• _Tasks to perform_
(1) Answer these questions about the text on South African stock exchange competition, one per line:
(a) Which body granted ZAR X its license to operate?
(b) What platform did Etienne Nel co-found in 2011?
(c) In what year was the Johannesburg Stock Exchange formed?
(2) Can you carry on the text about ZAR X's challenge to the Johannesburg Stock Exchange from the point where it stops?

Competition in Africa’s leading stock exchange market is facing a difficult birth. Next year, South Africa could have three stock exchanges, but the Johannesburg Stock Exchange (JSE) has taken the fight against the competition to court.
The Financial Services Board (FSB) granted ZAR X a license to operate on the August 31, paving the way for the first new stock exchange in South Africa for over a century. In a Goliath versus David battle, the JSE filed an urgent application to the FSB Appeal Board to suspend its decision to grant ZAR X a stock exchange license. The Appeal Board dismissed the application.
In a statement, the FSB said Judge LTC Harms, Deputy Chair of the FSB Appeal Board, stated that there was no evidence that the JSE would suffer harm or prejudice.
“He said the JSE’s application was based on the possibilities of harm to the financial system of the country and its investors, which was speculative,” the FSB said.
As ZAR X prepares to launch, Etienne Nel is the man of the moment. He has the mammoth task of taking on Africa’s biggest stock exchange from a small office block in Bryanston, Johannesburg, far from the glamour and glass towers of the JSE in Sandton.
“I’ve basically spent my whole life as a stock broker and in 2011 I co-founded an OTC platform called Equity Express. The explosive growth that we had in that business showed us that there was a very distinct need in South Africa to actually have another stock exchange, away from the JSE, that gives investors another platform to transact on,” says Nel.
In many ways it’s a featherweight taking on a world heavyweight champion. The Johannesburg Stock Exchange is ranked among the top 20 exchanges in the world. ZAR X will have to box clever to survive.
The competition at the dominant JSE has deep roots. It was formed in 1887 during the first South African gold rush. As the days when people chalked up the trades on a blackboard by hand disappeared, the JSE outgrew its former building in downtown Johannesburg. Today the JSE’s market cap is over a trillion dollars. In the last 20 years it has changed fast.

• _Extracted entries_
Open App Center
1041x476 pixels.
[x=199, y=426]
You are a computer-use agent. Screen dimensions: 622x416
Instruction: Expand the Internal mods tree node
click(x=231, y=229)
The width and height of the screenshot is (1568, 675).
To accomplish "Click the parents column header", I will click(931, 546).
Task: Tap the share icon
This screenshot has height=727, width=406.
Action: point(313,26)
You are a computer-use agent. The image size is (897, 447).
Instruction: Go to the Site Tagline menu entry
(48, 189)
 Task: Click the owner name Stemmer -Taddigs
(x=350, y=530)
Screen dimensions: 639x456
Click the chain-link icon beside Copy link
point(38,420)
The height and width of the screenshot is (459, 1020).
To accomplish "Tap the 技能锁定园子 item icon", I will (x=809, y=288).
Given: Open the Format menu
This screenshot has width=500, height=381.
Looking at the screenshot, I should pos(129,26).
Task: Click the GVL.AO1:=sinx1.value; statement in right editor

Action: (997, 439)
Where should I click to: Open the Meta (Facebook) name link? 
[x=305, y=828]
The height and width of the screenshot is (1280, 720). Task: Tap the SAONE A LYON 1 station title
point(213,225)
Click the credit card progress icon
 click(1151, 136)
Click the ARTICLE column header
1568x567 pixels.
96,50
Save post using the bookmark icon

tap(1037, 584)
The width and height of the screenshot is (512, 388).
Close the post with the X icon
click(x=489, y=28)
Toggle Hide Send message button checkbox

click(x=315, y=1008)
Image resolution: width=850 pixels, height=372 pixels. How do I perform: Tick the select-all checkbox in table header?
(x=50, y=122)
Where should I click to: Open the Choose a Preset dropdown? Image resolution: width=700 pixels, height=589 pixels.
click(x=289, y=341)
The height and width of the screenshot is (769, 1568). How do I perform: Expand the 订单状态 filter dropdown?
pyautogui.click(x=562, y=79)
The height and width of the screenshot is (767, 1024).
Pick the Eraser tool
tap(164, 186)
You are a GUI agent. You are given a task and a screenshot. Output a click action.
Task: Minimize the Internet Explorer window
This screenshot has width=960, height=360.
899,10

• _Answers to the exercises_
(1)
(a) The Financial Services Board (FSB)
(b) Equity Express, an OTC platform
(c) 1887

(2)
De-regulation swept away piles of paperwork. June 10, 1996, saw the trading floor become electronic and on July 1, 2005, the JSE became a company in its own right.
Today, the JSE handles over 300,000 trades a day, which are worth $1.4 billion.
As its Capital Markets Director, Donna Nemer is responsible for every trade.
“We just have to make sure that as we add new entrants in the market and, as the market evolves, that we don’t lose the standing that we have in the capital markets as a whole,” says Nemer.
An area that ZAR X believes it could steal a march on the JSE is its trade settlement system. An investor using ZAR X’s T+0 (trade plus zero) settlement model can get their money on the same day. It takes three days for an investor using the JSE’s T+3 settlement model.
“We operate on a T+0 model and there is no real reason for anyone to be operating on T+3 anymore. I mean, Australia is on T+2 and they already have plans to go to T+1. We just decided that T+0 is the way to go,” says Nel.
“Our trading regime that we’re accustomed to is one that is called DVP (Delivery Versus Payment) and in those exchanges you exchange the cash and the trade at the same time. In our case it takes three days and I believe our investors wouldn’t want it any other way,” says Nemer.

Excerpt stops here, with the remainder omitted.